Start of Block
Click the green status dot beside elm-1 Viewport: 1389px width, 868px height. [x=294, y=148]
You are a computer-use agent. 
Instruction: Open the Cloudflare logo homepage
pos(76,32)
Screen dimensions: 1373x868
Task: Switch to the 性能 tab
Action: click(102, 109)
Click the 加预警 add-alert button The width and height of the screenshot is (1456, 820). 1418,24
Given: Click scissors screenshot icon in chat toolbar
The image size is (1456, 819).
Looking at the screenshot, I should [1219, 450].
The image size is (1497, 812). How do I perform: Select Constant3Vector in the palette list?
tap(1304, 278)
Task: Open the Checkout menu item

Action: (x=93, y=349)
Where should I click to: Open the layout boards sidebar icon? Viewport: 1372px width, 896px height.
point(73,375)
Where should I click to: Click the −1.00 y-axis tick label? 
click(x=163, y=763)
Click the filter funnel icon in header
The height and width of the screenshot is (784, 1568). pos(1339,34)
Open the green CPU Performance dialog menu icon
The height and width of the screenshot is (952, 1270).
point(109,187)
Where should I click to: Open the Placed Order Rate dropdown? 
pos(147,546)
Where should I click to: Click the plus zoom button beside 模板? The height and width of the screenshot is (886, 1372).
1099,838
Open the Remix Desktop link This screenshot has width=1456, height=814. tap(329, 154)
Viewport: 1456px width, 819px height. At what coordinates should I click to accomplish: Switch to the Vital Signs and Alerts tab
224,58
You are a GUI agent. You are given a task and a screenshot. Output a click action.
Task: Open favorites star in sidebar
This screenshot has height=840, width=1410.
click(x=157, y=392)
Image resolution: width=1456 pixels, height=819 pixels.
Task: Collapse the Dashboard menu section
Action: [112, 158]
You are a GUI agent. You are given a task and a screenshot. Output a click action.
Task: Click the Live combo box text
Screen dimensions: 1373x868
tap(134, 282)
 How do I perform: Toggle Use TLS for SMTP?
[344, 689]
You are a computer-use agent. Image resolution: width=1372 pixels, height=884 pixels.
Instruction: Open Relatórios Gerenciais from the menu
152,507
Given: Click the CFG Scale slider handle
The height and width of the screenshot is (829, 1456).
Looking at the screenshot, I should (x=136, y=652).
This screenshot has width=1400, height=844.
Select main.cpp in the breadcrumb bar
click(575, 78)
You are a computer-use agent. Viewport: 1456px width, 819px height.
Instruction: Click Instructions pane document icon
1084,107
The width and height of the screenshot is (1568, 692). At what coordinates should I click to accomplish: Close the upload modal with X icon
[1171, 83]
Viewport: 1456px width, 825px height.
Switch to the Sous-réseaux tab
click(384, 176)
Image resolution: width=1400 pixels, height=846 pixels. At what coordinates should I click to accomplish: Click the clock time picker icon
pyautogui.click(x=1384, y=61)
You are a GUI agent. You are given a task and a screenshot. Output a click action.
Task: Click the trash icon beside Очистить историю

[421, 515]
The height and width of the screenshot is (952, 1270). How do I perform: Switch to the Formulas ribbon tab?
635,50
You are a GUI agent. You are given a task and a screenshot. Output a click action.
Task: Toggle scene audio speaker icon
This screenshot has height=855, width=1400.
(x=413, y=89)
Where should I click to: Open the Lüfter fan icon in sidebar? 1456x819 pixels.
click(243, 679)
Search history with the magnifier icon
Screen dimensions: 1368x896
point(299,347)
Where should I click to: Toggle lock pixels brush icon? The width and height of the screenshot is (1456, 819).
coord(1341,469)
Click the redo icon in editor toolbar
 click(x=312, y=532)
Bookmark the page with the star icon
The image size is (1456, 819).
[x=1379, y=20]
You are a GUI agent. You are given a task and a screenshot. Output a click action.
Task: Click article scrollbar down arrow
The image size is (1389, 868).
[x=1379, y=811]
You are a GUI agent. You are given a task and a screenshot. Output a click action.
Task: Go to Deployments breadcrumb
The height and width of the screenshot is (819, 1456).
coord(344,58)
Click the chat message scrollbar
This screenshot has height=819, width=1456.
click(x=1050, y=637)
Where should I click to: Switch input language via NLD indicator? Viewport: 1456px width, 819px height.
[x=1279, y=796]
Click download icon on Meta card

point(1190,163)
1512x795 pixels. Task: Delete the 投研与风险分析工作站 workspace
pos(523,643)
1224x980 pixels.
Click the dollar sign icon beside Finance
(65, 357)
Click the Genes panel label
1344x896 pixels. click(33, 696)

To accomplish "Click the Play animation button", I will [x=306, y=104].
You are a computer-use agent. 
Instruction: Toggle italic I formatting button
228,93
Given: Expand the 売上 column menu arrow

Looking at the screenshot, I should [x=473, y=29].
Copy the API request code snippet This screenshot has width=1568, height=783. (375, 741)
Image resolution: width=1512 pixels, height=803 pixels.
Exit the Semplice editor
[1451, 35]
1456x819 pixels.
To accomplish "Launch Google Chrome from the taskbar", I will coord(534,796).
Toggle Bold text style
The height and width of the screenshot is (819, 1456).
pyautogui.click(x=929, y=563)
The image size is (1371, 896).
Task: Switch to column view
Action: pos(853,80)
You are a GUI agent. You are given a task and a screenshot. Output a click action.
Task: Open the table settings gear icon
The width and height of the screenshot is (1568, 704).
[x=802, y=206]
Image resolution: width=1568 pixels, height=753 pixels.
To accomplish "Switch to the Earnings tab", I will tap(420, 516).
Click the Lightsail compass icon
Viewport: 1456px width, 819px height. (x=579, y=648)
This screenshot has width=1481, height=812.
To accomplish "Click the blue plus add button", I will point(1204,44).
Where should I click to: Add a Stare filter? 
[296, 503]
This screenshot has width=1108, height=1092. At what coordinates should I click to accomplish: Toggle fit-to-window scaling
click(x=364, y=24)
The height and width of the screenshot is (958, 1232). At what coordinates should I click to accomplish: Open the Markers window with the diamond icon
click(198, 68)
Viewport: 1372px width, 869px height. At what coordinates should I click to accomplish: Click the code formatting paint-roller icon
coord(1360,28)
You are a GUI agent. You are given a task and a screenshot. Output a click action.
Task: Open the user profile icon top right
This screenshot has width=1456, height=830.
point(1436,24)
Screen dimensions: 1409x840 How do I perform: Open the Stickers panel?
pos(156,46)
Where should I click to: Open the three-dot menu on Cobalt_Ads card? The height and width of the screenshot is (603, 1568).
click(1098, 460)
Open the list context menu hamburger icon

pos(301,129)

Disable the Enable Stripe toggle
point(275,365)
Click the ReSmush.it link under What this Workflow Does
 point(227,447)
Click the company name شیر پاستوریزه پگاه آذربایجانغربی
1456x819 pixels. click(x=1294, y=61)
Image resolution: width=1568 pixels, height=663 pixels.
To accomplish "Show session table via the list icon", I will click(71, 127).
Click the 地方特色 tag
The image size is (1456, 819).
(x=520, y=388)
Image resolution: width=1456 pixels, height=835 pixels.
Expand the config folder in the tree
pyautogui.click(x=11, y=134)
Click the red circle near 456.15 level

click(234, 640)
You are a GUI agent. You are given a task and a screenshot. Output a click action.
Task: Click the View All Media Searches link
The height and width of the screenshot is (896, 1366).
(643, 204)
End of Block
• Task goal
Go through the data above and repeat all of it exactly.

• Final answer
Click the green status dot beside elm-1 Viewport: 1389px width, 868px height. [x=294, y=148]
You are a computer-use agent. 
Instruction: Open the Cloudflare logo homepage
pos(76,32)
Screen dimensions: 1373x868
Task: Switch to the 性能 tab
Action: click(102, 109)
Click the 加预警 add-alert button The width and height of the screenshot is (1456, 820). 1418,24
Given: Click scissors screenshot icon in chat toolbar
The image size is (1456, 819).
Looking at the screenshot, I should [1219, 450].
The image size is (1497, 812). How do I perform: Select Constant3Vector in the palette list?
tap(1304, 278)
Task: Open the Checkout menu item

Action: (x=93, y=349)
Where should I click to: Open the layout boards sidebar icon? Viewport: 1372px width, 896px height.
point(73,375)
Where should I click to: Click the −1.00 y-axis tick label? 
click(x=163, y=763)
Click the filter funnel icon in header
The height and width of the screenshot is (784, 1568). pos(1339,34)
Open the green CPU Performance dialog menu icon
The height and width of the screenshot is (952, 1270).
point(109,187)
Where should I click to: Open the Placed Order Rate dropdown? 
pos(147,546)
Where should I click to: Click the plus zoom button beside 模板? The height and width of the screenshot is (886, 1372).
1099,838
Open the Remix Desktop link This screenshot has width=1456, height=814. tap(329, 154)
Viewport: 1456px width, 819px height. At what coordinates should I click to accomplish: Switch to the Vital Signs and Alerts tab
224,58
You are a GUI agent. You are given a task and a screenshot. Output a click action.
Task: Open favorites star in sidebar
This screenshot has height=840, width=1410.
click(x=157, y=392)
Image resolution: width=1456 pixels, height=819 pixels.
Task: Collapse the Dashboard menu section
Action: [112, 158]
You are a GUI agent. You are given a task and a screenshot. Output a click action.
Task: Click the Live combo box text
Screen dimensions: 1373x868
tap(134, 282)
 How do I perform: Toggle Use TLS for SMTP?
[344, 689]
You are a computer-use agent. Image resolution: width=1372 pixels, height=884 pixels.
Instruction: Open Relatórios Gerenciais from the menu
152,507
Given: Click the CFG Scale slider handle
The height and width of the screenshot is (829, 1456).
Looking at the screenshot, I should (x=136, y=652).
This screenshot has width=1400, height=844.
Select main.cpp in the breadcrumb bar
click(575, 78)
You are a computer-use agent. Viewport: 1456px width, 819px height.
Instruction: Click Instructions pane document icon
1084,107
The width and height of the screenshot is (1568, 692). At what coordinates should I click to accomplish: Close the upload modal with X icon
[1171, 83]
Viewport: 1456px width, 825px height.
Switch to the Sous-réseaux tab
click(384, 176)
Image resolution: width=1400 pixels, height=846 pixels. At what coordinates should I click to accomplish: Click the clock time picker icon
pyautogui.click(x=1384, y=61)
You are a GUI agent. You are given a task and a screenshot. Output a click action.
Task: Click the trash icon beside Очистить историю

[421, 515]
The height and width of the screenshot is (952, 1270). How do I perform: Switch to the Formulas ribbon tab?
635,50
You are a GUI agent. You are given a task and a screenshot. Output a click action.
Task: Toggle scene audio speaker icon
This screenshot has height=855, width=1400.
(x=413, y=89)
Where should I click to: Open the Lüfter fan icon in sidebar? 1456x819 pixels.
click(243, 679)
Search history with the magnifier icon
Screen dimensions: 1368x896
point(299,347)
Where should I click to: Toggle lock pixels brush icon? The width and height of the screenshot is (1456, 819).
coord(1341,469)
Click the redo icon in editor toolbar
 click(x=312, y=532)
Bookmark the page with the star icon
The image size is (1456, 819).
[x=1379, y=20]
You are a GUI agent. You are given a task and a screenshot. Output a click action.
Task: Click article scrollbar down arrow
The image size is (1389, 868).
[x=1379, y=811]
You are a GUI agent. You are given a task and a screenshot. Output a click action.
Task: Go to Deployments breadcrumb
The height and width of the screenshot is (819, 1456).
coord(344,58)
Click the chat message scrollbar
This screenshot has height=819, width=1456.
click(x=1050, y=637)
Where should I click to: Switch input language via NLD indicator? Viewport: 1456px width, 819px height.
[x=1279, y=796]
Click download icon on Meta card

point(1190,163)
1512x795 pixels. Task: Delete the 投研与风险分析工作站 workspace
pos(523,643)
1224x980 pixels.
Click the dollar sign icon beside Finance
(65, 357)
Click the Genes panel label
1344x896 pixels. click(33, 696)

To accomplish "Click the Play animation button", I will [x=306, y=104].
You are a computer-use agent. 
Instruction: Toggle italic I formatting button
228,93
Given: Expand the 売上 column menu arrow

Looking at the screenshot, I should [x=473, y=29].
Copy the API request code snippet This screenshot has width=1568, height=783. (375, 741)
Image resolution: width=1512 pixels, height=803 pixels.
Exit the Semplice editor
[1451, 35]
1456x819 pixels.
To accomplish "Launch Google Chrome from the taskbar", I will coord(534,796).
Toggle Bold text style
The height and width of the screenshot is (819, 1456).
pyautogui.click(x=929, y=563)
The image size is (1371, 896).
Task: Switch to column view
Action: pos(853,80)
You are a GUI agent. You are given a task and a screenshot. Output a click action.
Task: Open the table settings gear icon
The width and height of the screenshot is (1568, 704).
[x=802, y=206]
Image resolution: width=1568 pixels, height=753 pixels.
To accomplish "Switch to the Earnings tab", I will tap(420, 516).
Click the Lightsail compass icon
Viewport: 1456px width, 819px height. (x=579, y=648)
This screenshot has width=1481, height=812.
To accomplish "Click the blue plus add button", I will point(1204,44).
Where should I click to: Add a Stare filter? 
[296, 503]
This screenshot has width=1108, height=1092. At what coordinates should I click to accomplish: Toggle fit-to-window scaling
click(x=364, y=24)
The height and width of the screenshot is (958, 1232). At what coordinates should I click to accomplish: Open the Markers window with the diamond icon
click(198, 68)
Viewport: 1372px width, 869px height. At what coordinates should I click to accomplish: Click the code formatting paint-roller icon
coord(1360,28)
You are a GUI agent. You are given a task and a screenshot. Output a click action.
Task: Open the user profile icon top right
This screenshot has width=1456, height=830.
point(1436,24)
Screen dimensions: 1409x840 How do I perform: Open the Stickers panel?
pos(156,46)
Where should I click to: Open the three-dot menu on Cobalt_Ads card? The height and width of the screenshot is (603, 1568).
click(1098, 460)
Open the list context menu hamburger icon

pos(301,129)

Disable the Enable Stripe toggle
point(275,365)
Click the ReSmush.it link under What this Workflow Does
 point(227,447)
Click the company name شیر پاستوریزه پگاه آذربایجانغربی
1456x819 pixels. click(x=1294, y=61)
Image resolution: width=1568 pixels, height=663 pixels.
To accomplish "Show session table via the list icon", I will click(71, 127).
Click the 地方特色 tag
The image size is (1456, 819).
(x=520, y=388)
Image resolution: width=1456 pixels, height=835 pixels.
Expand the config folder in the tree
pyautogui.click(x=11, y=134)
Click the red circle near 456.15 level

click(234, 640)
You are a GUI agent. You are given a task and a screenshot. Output a click action.
Task: Click the View All Media Searches link
The height and width of the screenshot is (896, 1366).
(643, 204)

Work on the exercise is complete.